[DATA Boundary: Start]
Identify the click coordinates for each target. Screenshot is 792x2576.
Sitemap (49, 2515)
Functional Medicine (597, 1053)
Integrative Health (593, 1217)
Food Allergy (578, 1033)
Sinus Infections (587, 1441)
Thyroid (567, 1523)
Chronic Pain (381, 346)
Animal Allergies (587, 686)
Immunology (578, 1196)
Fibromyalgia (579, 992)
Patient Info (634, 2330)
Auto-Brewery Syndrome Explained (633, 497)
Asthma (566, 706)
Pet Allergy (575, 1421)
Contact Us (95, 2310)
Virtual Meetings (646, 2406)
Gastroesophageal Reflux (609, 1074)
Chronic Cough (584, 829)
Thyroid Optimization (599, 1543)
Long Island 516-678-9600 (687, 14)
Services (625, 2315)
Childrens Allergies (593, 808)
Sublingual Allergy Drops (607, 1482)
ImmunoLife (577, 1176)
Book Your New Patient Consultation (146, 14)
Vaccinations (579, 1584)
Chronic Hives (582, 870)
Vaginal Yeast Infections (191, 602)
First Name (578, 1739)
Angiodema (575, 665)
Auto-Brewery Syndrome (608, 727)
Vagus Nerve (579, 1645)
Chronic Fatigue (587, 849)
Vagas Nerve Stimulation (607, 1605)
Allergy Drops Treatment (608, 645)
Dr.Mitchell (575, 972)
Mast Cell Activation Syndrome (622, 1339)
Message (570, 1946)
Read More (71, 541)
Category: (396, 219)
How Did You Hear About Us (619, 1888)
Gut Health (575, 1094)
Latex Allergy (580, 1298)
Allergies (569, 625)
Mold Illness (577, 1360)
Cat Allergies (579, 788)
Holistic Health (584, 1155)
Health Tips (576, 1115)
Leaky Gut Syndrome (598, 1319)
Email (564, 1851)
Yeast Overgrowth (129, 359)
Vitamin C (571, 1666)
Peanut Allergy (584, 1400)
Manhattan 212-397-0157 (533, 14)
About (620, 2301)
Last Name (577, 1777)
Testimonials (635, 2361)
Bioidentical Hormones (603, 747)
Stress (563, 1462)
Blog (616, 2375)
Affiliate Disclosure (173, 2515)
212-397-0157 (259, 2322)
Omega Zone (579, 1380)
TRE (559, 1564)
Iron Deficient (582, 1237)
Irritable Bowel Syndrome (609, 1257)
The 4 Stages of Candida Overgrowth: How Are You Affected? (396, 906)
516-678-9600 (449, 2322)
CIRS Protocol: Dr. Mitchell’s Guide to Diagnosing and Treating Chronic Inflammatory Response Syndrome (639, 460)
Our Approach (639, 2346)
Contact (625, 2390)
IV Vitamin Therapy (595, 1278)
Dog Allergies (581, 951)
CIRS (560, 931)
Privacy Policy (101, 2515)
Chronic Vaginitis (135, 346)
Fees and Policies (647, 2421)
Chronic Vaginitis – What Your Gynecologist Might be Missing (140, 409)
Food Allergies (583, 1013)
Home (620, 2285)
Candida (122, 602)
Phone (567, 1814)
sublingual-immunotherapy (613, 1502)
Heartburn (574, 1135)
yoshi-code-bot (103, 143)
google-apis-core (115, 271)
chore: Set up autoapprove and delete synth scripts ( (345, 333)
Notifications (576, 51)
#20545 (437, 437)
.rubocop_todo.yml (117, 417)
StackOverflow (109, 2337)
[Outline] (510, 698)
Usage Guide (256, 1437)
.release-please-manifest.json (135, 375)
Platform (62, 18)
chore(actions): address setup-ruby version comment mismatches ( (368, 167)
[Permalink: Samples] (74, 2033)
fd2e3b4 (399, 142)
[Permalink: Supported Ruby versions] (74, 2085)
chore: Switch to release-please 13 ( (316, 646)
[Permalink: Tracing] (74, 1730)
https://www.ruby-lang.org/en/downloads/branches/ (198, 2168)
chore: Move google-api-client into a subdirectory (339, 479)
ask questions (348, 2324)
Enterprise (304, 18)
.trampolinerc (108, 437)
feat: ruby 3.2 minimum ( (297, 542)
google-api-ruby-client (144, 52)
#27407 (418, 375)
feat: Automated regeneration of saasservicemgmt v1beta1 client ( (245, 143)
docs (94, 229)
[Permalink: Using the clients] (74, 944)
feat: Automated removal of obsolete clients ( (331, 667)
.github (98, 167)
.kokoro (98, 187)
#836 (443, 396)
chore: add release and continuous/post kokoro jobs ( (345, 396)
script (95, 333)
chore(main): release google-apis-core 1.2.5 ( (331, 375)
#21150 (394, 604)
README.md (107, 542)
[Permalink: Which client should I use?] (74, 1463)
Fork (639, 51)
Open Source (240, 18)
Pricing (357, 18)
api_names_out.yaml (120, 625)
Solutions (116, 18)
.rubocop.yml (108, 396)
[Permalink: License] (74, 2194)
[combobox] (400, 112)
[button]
[DATA Boundary: End]
PROBLEM REQUIREMENTS: Could you copy out all the material word for word?

EXERCISE ANSWER:
Identify the click coordinates for each target. Screenshot is 792x2576.
Sitemap (49, 2515)
Functional Medicine (597, 1053)
Integrative Health (593, 1217)
Food Allergy (578, 1033)
Sinus Infections (587, 1441)
Thyroid (567, 1523)
Chronic Pain (381, 346)
Animal Allergies (587, 686)
Immunology (578, 1196)
Fibromyalgia (579, 992)
Patient Info (634, 2330)
Auto-Brewery Syndrome Explained (633, 497)
Asthma (566, 706)
Pet Allergy (575, 1421)
Contact Us (95, 2310)
Virtual Meetings (646, 2406)
Gastroesophageal Reflux (609, 1074)
Chronic Cough (584, 829)
Thyroid Optimization (599, 1543)
Long Island 516-678-9600 (687, 14)
Services (625, 2315)
Childrens Allergies (593, 808)
Sublingual Allergy Drops (607, 1482)
ImmunoLife (577, 1176)
Book Your New Patient Consultation (146, 14)
Vaccinations (579, 1584)
Chronic Hives (582, 870)
Vaginal Yeast Infections (191, 602)
First Name (578, 1739)
Angiodema (575, 665)
Auto-Brewery Syndrome (608, 727)
Vagus Nerve (579, 1645)
Chronic Fatigue (587, 849)
Vagas Nerve Stimulation (607, 1605)
Allergy Drops Treatment (608, 645)
Dr.Mitchell (575, 972)
Mast Cell Activation Syndrome (622, 1339)
Message (570, 1946)
Read More (71, 541)
Category: (396, 219)
How Did You Hear About Us (619, 1888)
Gut Health (575, 1094)
Latex Allergy (580, 1298)
Allergies (569, 625)
Mold Illness (577, 1360)
Cat Allergies (579, 788)
Holistic Health (584, 1155)
Health Tips (576, 1115)
Leaky Gut Syndrome (598, 1319)
Email (564, 1851)
Yeast Overgrowth (129, 359)
Vitamin C (571, 1666)
Peanut Allergy (584, 1400)
Manhattan 212-397-0157 (533, 14)
About (620, 2301)
Last Name (577, 1777)
Testimonials (635, 2361)
Bioidentical Hormones (603, 747)
Stress (563, 1462)
Blog (616, 2375)
Affiliate Disclosure (173, 2515)
212-397-0157 (259, 2322)
Omega Zone (579, 1380)
TRE (559, 1564)
Iron Deficient (582, 1237)
Irritable Bowel Syndrome (609, 1257)
The 4 Stages of Candida Overgrowth: How Are You Affected? (396, 906)
516-678-9600 (449, 2322)
CIRS Protocol: Dr. Mitchell’s Guide to Diagnosing and Treating Chronic Inflammatory Response Syndrome (639, 460)
Our Approach (639, 2346)
Contact (625, 2390)
IV Vitamin Therapy (595, 1278)
Dog Allergies (581, 951)
CIRS (560, 931)
Privacy Policy (101, 2515)
Chronic Vaginitis (135, 346)
Fees and Policies (647, 2421)
Chronic Vaginitis – What Your Gynecologist Might be Missing (140, 409)
Food Allergies (583, 1013)
Home (620, 2285)
Candida (122, 602)
Phone (567, 1814)
sublingual-immunotherapy (613, 1502)
Heartburn (574, 1135)
yoshi-code-bot (103, 143)
google-apis-core (115, 271)
chore: Set up autoapprove and delete synth scripts ( (345, 333)
Notifications (576, 51)
#20545 (437, 437)
.rubocop_todo.yml (117, 417)
StackOverflow (109, 2337)
[Outline] (510, 698)
Usage Guide (256, 1437)
.release-please-manifest.json (135, 375)
Platform (62, 18)
chore(actions): address setup-ruby version comment mismatches ( (368, 167)
[Permalink: Samples] (74, 2033)
fd2e3b4 (399, 142)
[Permalink: Supported Ruby versions] (74, 2085)
chore: Switch to release-please 13 ( (316, 646)
[Permalink: Tracing] (74, 1730)
https://www.ruby-lang.org/en/downloads/branches/ (198, 2168)
chore: Move google-api-client into a subdirectory (339, 479)
ask questions (348, 2324)
Enterprise (304, 18)
.trampolinerc (108, 437)
feat: ruby 3.2 minimum ( (297, 542)
google-api-ruby-client (144, 52)
#27407 (418, 375)
feat: Automated regeneration of saasservicemgmt v1beta1 client ( (245, 143)
docs (94, 229)
[Permalink: Using the clients] (74, 944)
feat: Automated removal of obsolete clients ( (331, 667)
.github (98, 167)
.kokoro (98, 187)
#836 (443, 396)
chore: add release and continuous/post kokoro jobs ( (345, 396)
script (95, 333)
chore(main): release google-apis-core 1.2.5 ( (331, 375)
#21150 (394, 604)
README.md (107, 542)
[Permalink: Which client should I use?] (74, 1463)
Fork (639, 51)
Open Source (240, 18)
Pricing (357, 18)
api_names_out.yaml (120, 625)
Solutions (116, 18)
.rubocop.yml (108, 396)
[Permalink: License] (74, 2194)
[combobox] (400, 112)
[button]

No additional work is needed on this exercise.